** Assignment **
Each line below from the "This screenshot has width=644, height=332." line through the "Task: Click the L size column header" line, those two included, must be restated word for word; the pictures must not be.

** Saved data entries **
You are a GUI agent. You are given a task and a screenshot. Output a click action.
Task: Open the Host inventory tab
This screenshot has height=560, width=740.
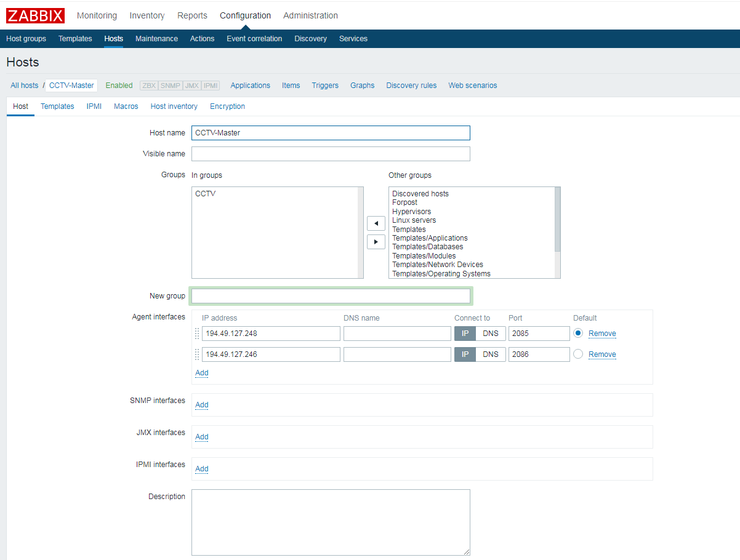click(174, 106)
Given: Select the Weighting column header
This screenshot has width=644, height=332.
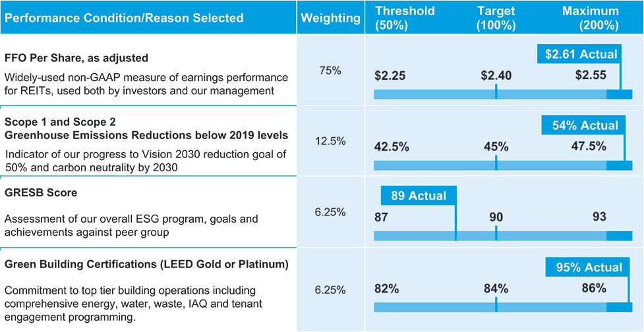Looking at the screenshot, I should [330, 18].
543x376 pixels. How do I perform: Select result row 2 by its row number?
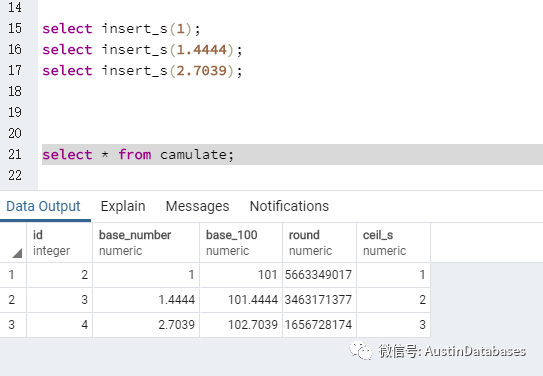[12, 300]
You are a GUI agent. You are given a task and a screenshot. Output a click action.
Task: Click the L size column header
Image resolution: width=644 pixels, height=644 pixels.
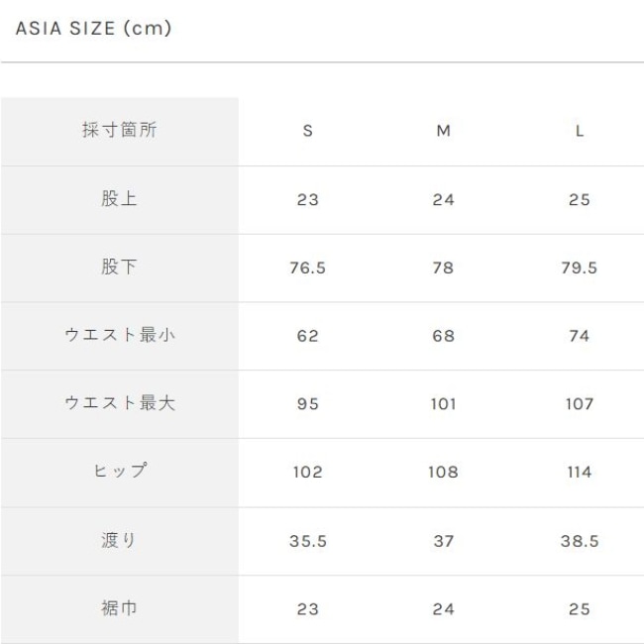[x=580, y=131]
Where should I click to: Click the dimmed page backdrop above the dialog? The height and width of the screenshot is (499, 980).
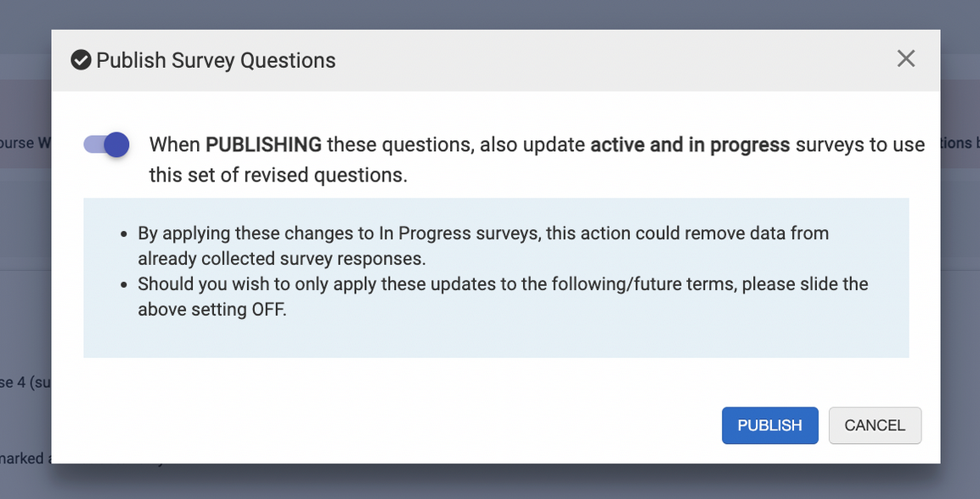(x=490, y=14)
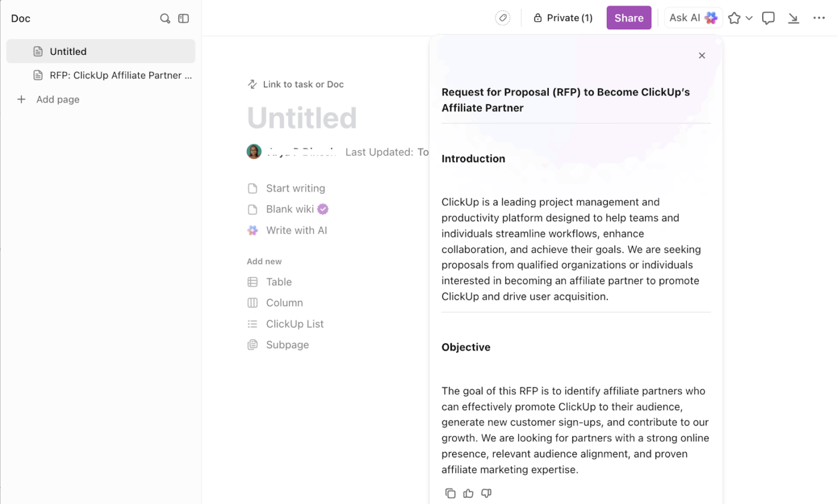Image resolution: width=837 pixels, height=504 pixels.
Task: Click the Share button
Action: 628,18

** Exercise answer **
This screenshot has width=644, height=332.
Looking at the screenshot, I should [330, 18].
543x376 pixels. How do I perform: Select result row 2 by its row number?
[12, 300]
You are a GUI agent. You are given a task and a screenshot. Output a click action.
Task: Click the L size column header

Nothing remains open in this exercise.